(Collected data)
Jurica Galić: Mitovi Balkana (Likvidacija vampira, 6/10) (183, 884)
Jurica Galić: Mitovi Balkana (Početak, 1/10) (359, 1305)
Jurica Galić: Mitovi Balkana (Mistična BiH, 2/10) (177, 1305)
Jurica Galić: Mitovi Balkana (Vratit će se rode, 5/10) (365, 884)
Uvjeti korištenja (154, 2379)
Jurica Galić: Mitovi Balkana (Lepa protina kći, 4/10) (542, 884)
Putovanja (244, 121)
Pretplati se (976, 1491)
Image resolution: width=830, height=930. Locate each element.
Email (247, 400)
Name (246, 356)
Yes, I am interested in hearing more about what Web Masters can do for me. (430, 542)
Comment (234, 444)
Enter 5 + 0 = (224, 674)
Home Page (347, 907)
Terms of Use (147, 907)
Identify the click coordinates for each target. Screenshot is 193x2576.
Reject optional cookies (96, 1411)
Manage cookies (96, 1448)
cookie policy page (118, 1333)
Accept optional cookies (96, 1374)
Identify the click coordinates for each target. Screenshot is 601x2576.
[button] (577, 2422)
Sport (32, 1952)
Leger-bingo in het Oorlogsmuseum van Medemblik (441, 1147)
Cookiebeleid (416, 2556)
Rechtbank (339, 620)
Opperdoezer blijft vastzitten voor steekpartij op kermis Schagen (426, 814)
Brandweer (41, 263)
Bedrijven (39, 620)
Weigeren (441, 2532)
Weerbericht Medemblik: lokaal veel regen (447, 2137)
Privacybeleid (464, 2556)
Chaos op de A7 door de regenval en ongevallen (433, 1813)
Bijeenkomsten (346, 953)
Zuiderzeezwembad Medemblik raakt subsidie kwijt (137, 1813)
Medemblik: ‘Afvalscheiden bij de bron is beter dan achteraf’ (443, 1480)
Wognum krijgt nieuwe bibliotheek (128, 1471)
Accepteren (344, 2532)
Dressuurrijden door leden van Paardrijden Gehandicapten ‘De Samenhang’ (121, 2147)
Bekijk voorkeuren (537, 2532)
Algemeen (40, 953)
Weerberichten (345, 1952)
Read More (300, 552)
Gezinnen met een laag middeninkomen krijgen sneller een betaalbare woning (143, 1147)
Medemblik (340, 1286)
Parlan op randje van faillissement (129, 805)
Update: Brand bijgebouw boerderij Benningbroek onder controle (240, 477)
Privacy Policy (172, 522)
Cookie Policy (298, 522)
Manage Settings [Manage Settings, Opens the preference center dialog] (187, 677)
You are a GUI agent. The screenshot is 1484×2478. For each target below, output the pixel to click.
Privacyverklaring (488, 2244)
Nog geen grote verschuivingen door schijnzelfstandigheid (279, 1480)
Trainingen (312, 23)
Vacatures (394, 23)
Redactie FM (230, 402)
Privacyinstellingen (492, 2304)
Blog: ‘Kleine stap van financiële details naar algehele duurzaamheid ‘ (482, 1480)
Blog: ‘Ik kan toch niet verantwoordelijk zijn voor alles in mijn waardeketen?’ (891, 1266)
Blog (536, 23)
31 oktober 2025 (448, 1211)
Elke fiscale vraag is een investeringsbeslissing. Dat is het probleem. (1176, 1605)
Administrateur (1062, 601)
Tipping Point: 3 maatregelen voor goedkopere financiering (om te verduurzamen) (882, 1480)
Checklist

Exercise brief: Give the lines of the records from the line containing "Nog geen grote" through the end of the records, both included, as a JSON list of strings with one string per line and blank lines left out.

The solution:
[
  "Nog geen grote verschuivingen door schijnzelfstandigheid (279, 1480)",
  "Trainingen (312, 23)",
  "Vacatures (394, 23)",
  "Redactie FM (230, 402)",
  "Privacyinstellingen (492, 2304)",
  "Blog: ‘Kleine stap van financiële details naar algehele duurzaamheid ‘ (482, 1480)",
  "Blog: ‘Ik kan toch niet verantwoordelijk zijn voor alles in mijn waardeketen?’ (891, 1266)",
  "Blog (536, 23)",
  "31 oktober 2025 (448, 1211)",
  "Elke fiscale vraag is een investeringsbeslissing. Dat is het probleem. (1176, 1605)",
  "Administrateur (1062, 601)",
  "Tipping Point: 3 maatregelen voor goedkopere financiering (om te verduurzamen) (882, 1480)",
  "Checklist"
]